If you are comparing devices before buying, PSG validation data matters more than app polish. A more detailed device-level comparison belongs in a head-to-head review such as Apple Watch vs. Oura Ring vs. Fitbit, while broader context on connected sleep products is covered in Smart Sleep Devices: What the Research Says About Accuracy and Efficacy. The main rule does not change much by brand: the closer the metric is to something the sensors directly capture, the more respect it deserves.

Where the line should be

A consumer sleep tracking device can be useful without being clinically authoritative. It can show that your sleep schedule is inconsistent, that your heart rate runs higher after alcohol, that your HRV drops during illness, or that your average sleep window is shorter than you thought. Those are legitimate uses.

It should not be treated as a sleep lab on your wrist.

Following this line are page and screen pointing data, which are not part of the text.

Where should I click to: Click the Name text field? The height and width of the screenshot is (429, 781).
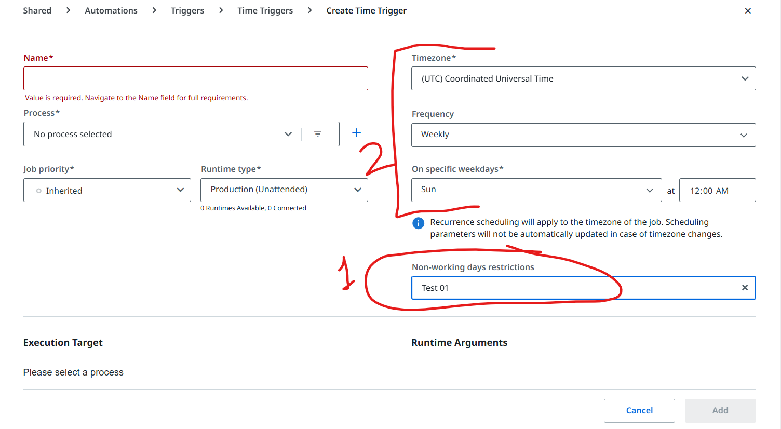195,78
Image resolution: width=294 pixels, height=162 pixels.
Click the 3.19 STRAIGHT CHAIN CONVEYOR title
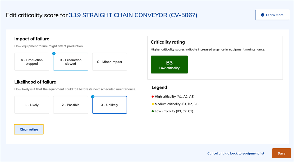click(133, 15)
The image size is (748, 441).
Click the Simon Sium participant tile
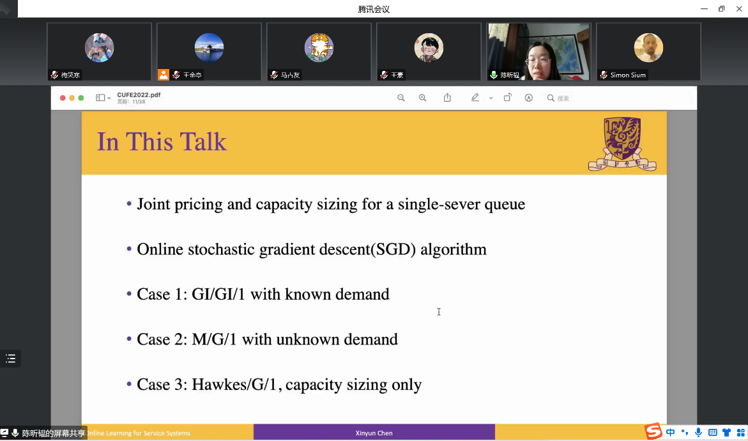pos(648,52)
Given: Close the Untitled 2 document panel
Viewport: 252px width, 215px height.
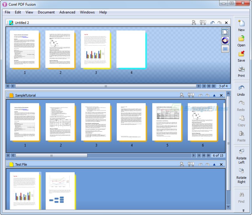Looking at the screenshot, I should (x=226, y=23).
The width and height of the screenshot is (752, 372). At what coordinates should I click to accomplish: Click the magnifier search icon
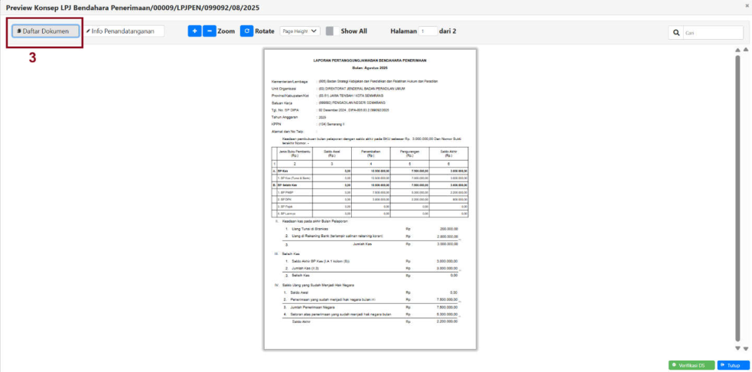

It does not measure brain waves, it struggles with quiet wakefulness, and its stage graphs are model outputs dressed in clean colors. Read the trends. Respect the heart-rate and HRV data. Keep single-night deep-sleep numbers at arm’s length.

References

  1. Do Sleep Trackers Really Work? — Johns Hopkins Medicine.
  2. Consumer sleep technology: an American Academy of Sleep Medicine clinical practice guideline — World Sleep Society / Sleep Medicine, 2025.
  3. Evaluation of Consumer Sleep Technologies for Sleep Stage Classification and Sleep Metrics in Healthy Adults — Sensors, 2024.
  4. Validation of Wearable Devices for Sleep Measurement in Healthy Adults — Australian Institute of Sport, 2022.
  5. Performance of seven consumer sleep-tracking devices compared with polysomnography — Sleep, 2021.